Arrange every line of the data below as a Markdown table with the columns Row and Line, numbering the rows in order and omitting blank lines.

— Begin —

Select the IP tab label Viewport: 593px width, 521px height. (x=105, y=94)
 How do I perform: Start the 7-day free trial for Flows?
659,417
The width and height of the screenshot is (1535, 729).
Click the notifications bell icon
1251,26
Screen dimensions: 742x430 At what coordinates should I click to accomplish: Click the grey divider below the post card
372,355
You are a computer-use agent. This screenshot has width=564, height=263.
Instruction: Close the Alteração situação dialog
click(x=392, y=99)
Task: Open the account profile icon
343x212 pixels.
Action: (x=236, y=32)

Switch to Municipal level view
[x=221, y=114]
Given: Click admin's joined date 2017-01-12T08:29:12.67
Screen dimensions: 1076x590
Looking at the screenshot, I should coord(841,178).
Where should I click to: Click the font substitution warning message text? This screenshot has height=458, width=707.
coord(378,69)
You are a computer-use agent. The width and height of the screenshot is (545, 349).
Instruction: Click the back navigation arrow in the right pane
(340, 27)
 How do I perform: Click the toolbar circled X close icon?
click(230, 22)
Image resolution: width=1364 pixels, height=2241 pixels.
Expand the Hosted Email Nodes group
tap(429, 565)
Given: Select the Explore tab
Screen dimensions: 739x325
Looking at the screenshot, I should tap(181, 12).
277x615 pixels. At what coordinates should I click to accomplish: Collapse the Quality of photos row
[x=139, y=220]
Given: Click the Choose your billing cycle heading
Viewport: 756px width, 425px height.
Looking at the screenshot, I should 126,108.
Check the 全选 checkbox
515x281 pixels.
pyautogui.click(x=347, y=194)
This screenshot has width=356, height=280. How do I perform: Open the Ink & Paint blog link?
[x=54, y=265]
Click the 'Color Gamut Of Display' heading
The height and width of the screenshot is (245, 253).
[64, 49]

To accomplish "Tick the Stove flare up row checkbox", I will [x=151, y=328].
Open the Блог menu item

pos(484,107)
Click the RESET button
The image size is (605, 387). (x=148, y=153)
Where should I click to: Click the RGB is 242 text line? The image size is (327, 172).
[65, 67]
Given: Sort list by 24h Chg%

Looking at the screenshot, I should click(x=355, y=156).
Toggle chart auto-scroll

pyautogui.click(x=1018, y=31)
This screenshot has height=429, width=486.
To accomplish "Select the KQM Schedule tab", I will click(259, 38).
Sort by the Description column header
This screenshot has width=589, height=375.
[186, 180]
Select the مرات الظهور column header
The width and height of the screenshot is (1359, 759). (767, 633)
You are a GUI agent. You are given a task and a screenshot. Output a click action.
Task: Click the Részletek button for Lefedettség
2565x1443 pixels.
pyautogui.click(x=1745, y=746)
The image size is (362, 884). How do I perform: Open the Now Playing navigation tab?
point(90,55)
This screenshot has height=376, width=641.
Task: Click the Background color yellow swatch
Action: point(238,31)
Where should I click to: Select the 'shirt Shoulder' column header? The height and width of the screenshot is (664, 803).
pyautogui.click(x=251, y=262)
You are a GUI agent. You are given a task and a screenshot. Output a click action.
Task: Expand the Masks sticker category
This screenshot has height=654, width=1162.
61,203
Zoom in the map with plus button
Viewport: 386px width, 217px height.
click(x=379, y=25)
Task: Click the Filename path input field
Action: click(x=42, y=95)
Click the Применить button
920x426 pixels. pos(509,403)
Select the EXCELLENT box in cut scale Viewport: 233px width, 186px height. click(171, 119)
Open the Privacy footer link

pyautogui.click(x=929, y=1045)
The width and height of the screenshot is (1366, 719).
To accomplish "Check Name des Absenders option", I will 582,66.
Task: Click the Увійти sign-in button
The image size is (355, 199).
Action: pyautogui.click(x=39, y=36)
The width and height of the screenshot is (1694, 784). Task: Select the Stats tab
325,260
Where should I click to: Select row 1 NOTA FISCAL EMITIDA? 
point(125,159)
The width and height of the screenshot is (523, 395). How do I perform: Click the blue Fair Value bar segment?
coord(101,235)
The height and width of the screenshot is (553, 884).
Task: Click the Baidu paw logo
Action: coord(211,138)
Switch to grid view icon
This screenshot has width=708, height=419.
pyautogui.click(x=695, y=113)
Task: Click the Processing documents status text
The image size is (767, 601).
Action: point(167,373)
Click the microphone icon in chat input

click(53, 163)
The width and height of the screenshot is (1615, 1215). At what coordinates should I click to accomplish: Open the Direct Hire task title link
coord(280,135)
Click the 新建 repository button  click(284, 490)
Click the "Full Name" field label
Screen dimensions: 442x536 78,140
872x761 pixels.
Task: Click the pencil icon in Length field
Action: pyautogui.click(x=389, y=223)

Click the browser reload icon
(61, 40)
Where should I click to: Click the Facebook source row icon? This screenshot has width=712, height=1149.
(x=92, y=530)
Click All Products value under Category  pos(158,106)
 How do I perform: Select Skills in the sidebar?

— End —

▶ **Exercise output**:
| Row | Line |
|---|---|
| 1 | Select the IP tab label Viewport: 593px width, 521px height. (x=105, y=94) |
| 2 |  How do I perform: Start the 7-day free trial for Flows? |
| 3 | 659,417 |
| 4 | The width and height of the screenshot is (1535, 729). |
| 5 | Click the notifications bell icon |
| 6 | 1251,26 |
| 7 | Screen dimensions: 742x430 At what coordinates should I click to accomplish: Click the grey divider below the post card |
| 8 | 372,355 |
| 9 | You are a computer-use agent. This screenshot has width=564, height=263. |
| 10 | Instruction: Close the Alteração situação dialog |
| 11 | click(x=392, y=99) |
| 12 | Task: Open the account profile icon |
| 13 | 343x212 pixels. |
| 14 | Action: (x=236, y=32) |
| 15 | Switch to Municipal level view |
| 16 | [x=221, y=114] |
| 17 | Given: Click admin's joined date 2017-01-12T08:29:12.67 |
| 18 | Screen dimensions: 1076x590 |
| 19 | Looking at the screenshot, I should coord(841,178). |
| 20 | Where should I click to: Click the font substitution warning message text? This screenshot has height=458, width=707. |
| 21 | coord(378,69) |
| 22 | You are a computer-use agent. The width and height of the screenshot is (545, 349). |
| 23 | Instruction: Click the back navigation arrow in the right pane |
| 24 | (340, 27) |
| 25 |  How do I perform: Click the toolbar circled X close icon? |
| 26 | click(230, 22) |
| 27 | Image resolution: width=1364 pixels, height=2241 pixels. |
| 28 | Expand the Hosted Email Nodes group |
| 29 | tap(429, 565) |
| 30 | Given: Select the Explore tab |
| 31 | Screen dimensions: 739x325 |
| 32 | Looking at the screenshot, I should tap(181, 12). |
| 33 | 277x615 pixels. At what coordinates should I click to accomplish: Collapse the Quality of photos row |
| 34 | [x=139, y=220] |
| 35 | Given: Click the Choose your billing cycle heading |
| 36 | Viewport: 756px width, 425px height. |
| 37 | Looking at the screenshot, I should 126,108. |
| 38 | Check the 全选 checkbox |
| 39 | 515x281 pixels. |
| 40 | pyautogui.click(x=347, y=194) |
| 41 | This screenshot has width=356, height=280. How do I perform: Open the Ink & Paint blog link? |
| 42 | [x=54, y=265] |
| 43 | Click the 'Color Gamut Of Display' heading |
| 44 | The height and width of the screenshot is (245, 253). |
| 45 | [64, 49] |
| 46 | To accomplish "Tick the Stove flare up row checkbox", I will [x=151, y=328]. |
| 47 | Open the Блог menu item |
| 48 | pos(484,107) |
| 49 | Click the RESET button |
| 50 | The image size is (605, 387). (x=148, y=153) |
| 51 | Where should I click to: Click the RGB is 242 text line? The image size is (327, 172). |
| 52 | [65, 67] |
| 53 | Given: Sort list by 24h Chg% |
| 54 | Looking at the screenshot, I should click(x=355, y=156). |
| 55 | Toggle chart auto-scroll |
| 56 | pyautogui.click(x=1018, y=31) |
| 57 | This screenshot has height=429, width=486. |
| 58 | To accomplish "Select the KQM Schedule tab", I will click(259, 38). |
| 59 | Sort by the Description column header |
| 60 | This screenshot has width=589, height=375. |
| 61 | [186, 180] |
| 62 | Select the مرات الظهور column header |
| 63 | The width and height of the screenshot is (1359, 759). (767, 633) |
| 64 | You are a GUI agent. You are given a task and a screenshot. Output a click action. |
| 65 | Task: Click the Részletek button for Lefedettség |
| 66 | 2565x1443 pixels. |
| 67 | pyautogui.click(x=1745, y=746) |
| 68 | The image size is (362, 884). How do I perform: Open the Now Playing navigation tab? |
| 69 | point(90,55) |
| 70 | This screenshot has height=376, width=641. |
| 71 | Task: Click the Background color yellow swatch |
| 72 | Action: point(238,31) |
| 73 | Where should I click to: Select the 'shirt Shoulder' column header? The height and width of the screenshot is (664, 803). |
| 74 | pyautogui.click(x=251, y=262) |
| 75 | You are a GUI agent. You are given a task and a screenshot. Output a click action. |
| 76 | Task: Expand the Masks sticker category |
| 77 | This screenshot has height=654, width=1162. |
| 78 | 61,203 |
| 79 | Zoom in the map with plus button |
| 80 | Viewport: 386px width, 217px height. |
| 81 | click(x=379, y=25) |
| 82 | Task: Click the Filename path input field |
| 83 | Action: click(x=42, y=95) |
| 84 | Click the Применить button |
| 85 | 920x426 pixels. pos(509,403) |
| 86 | Select the EXCELLENT box in cut scale Viewport: 233px width, 186px height. click(171, 119) |
| 87 | Open the Privacy footer link |
| 88 | pyautogui.click(x=929, y=1045) |
| 89 | The width and height of the screenshot is (1366, 719). |
| 90 | To accomplish "Check Name des Absenders option", I will 582,66. |
| 91 | Task: Click the Увійти sign-in button |
| 92 | The image size is (355, 199). |
| 93 | Action: pyautogui.click(x=39, y=36) |
| 94 | The width and height of the screenshot is (1694, 784). Task: Select the Stats tab |
| 95 | 325,260 |
| 96 | Where should I click to: Select row 1 NOTA FISCAL EMITIDA?  |
| 97 | point(125,159) |
| 98 | The width and height of the screenshot is (523, 395). How do I perform: Click the blue Fair Value bar segment? |
| 99 | coord(101,235) |
| 100 | The height and width of the screenshot is (553, 884). |
| 101 | Task: Click the Baidu paw logo |
| 102 | Action: coord(211,138) |
| 103 | Switch to grid view icon |
| 104 | This screenshot has width=708, height=419. |
| 105 | pyautogui.click(x=695, y=113) |
| 106 | Task: Click the Processing documents status text |
| 107 | The image size is (767, 601). |
| 108 | Action: point(167,373) |
| 109 | Click the microphone icon in chat input |
| 110 | click(53, 163) |
| 111 | The width and height of the screenshot is (1615, 1215). At what coordinates should I click to accomplish: Open the Direct Hire task title link |
| 112 | coord(280,135) |
| 113 | Click the 新建 repository button  click(284, 490) |
| 114 | Click the "Full Name" field label |
| 115 | Screen dimensions: 442x536 78,140 |
| 116 | 872x761 pixels. |
| 117 | Task: Click the pencil icon in Length field |
| 118 | Action: pyautogui.click(x=389, y=223) |
| 119 | Click the browser reload icon |
| 120 | (61, 40) |
| 121 | Where should I click to: Click the Facebook source row icon? This screenshot has width=712, height=1149. |
| 122 | (x=92, y=530) |
| 123 | Click All Products value under Category  pos(158,106) |
| 124 |  How do I perform: Select Skills in the sidebar? |